Alex Caza

Product engineer with over 15 years experience, writing about software, process, and everyday life.

Product Engineer


My Apple Watch was making my anxiety worse


I’ve given up my Apple Watch for mechanical watches recently. It started with a fascination for the mechanical world, and ended with me realizing that my daily smart watch wear over the last ~8 years distorted my relationship with my body.

My typical day looked something like this: wake up and check my sleep scores across 2 apps, then open “Training Today,” which gave me a readiness score. Those two actions would set up my activity schedule for the day. Good sleep and readiness score? I’ll do something physical. Bad sleep and low score? Take it easy.

I thought this was teaching me to understand my body. I was trying to associate data with feelings. Even if I felt off. It didn’t actually matter how I felt. What mattered was what my watch told me I should feel. I was being logical about my body, not intuitive.

Putting my Apple Watch to the side wasn’t because of this sudden understanding about its effects on my mental health. It was me falling into the watch collecting rabbit hole. The stories behind some brands and their pieces captivated me. It started innocently with a Casio then turned into buying a limited-run piece from a French micro-brand at a timepiece show.

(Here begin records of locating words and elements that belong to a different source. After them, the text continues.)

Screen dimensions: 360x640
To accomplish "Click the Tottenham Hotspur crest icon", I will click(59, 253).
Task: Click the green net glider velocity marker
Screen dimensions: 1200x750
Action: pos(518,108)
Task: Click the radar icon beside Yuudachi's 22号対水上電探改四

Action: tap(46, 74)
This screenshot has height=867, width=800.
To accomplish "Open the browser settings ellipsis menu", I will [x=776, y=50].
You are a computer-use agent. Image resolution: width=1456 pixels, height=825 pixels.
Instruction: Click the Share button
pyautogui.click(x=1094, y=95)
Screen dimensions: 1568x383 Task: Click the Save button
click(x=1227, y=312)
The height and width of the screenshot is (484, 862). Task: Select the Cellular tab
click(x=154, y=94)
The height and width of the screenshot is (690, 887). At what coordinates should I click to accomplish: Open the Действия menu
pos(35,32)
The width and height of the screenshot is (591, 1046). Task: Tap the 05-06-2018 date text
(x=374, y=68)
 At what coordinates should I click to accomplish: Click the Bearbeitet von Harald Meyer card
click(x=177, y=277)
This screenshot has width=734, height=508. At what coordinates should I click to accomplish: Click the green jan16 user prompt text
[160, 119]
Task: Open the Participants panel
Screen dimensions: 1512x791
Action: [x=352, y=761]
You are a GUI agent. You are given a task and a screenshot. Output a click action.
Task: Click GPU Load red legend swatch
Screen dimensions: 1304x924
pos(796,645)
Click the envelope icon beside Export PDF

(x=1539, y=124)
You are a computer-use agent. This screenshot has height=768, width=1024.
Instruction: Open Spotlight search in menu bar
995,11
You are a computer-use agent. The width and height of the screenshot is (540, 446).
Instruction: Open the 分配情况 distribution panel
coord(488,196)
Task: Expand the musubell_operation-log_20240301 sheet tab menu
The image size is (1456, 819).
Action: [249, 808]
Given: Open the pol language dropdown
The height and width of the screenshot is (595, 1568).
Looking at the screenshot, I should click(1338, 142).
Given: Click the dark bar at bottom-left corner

This switch to mechanical watches enabled an, unexpectedly, much deeper connection to my body. No more looking at stats to figure out how I slept, or how my workout went. No more heart rate anxiety due to a number when doing cardio or exercise. I can just sit with my feelings and not worry about the numbers. When I wake up, I let the morning unfold a bit and sit with how I’m feeling. I’ll base my decisions on that instead of my readiness score.

It seems the features I thought were there to help me understand myself, were actually making my generalized anxiety + panic + OCD disorders worse. It gave me anchors to “check” against to see if I was “healthy.” What I’ve been finding is I’m more willing to push myself without these stats. I’m also more willing to put the brakes on things when I don’t feel well. No more questioning: “Why do I feel bad if my readiness score is high?” No more making myself sick because I’m over exerting myself by trusting the data, not my body.

I can’t say with 100% certainty that the data was accurate or that my current methods are better. But, that’s not what matters. Because mentally I’m in a better place. And that has more weight towards staying physically healthy. They feed each other. If I’m not mentally primed, I can’t be physically primed and vice versa.

The Apple Watch does still have its place: rough caloric estimations and general fitness markers. But, I’m going to be much more intentional about measuring those things. Only wearing it during planned physical activity. Not during sleep. Not socially. Not going out for a walk. I don’t need the notifications, I don’t need the constant monitoring. The quiet and self-trust are more important than the data.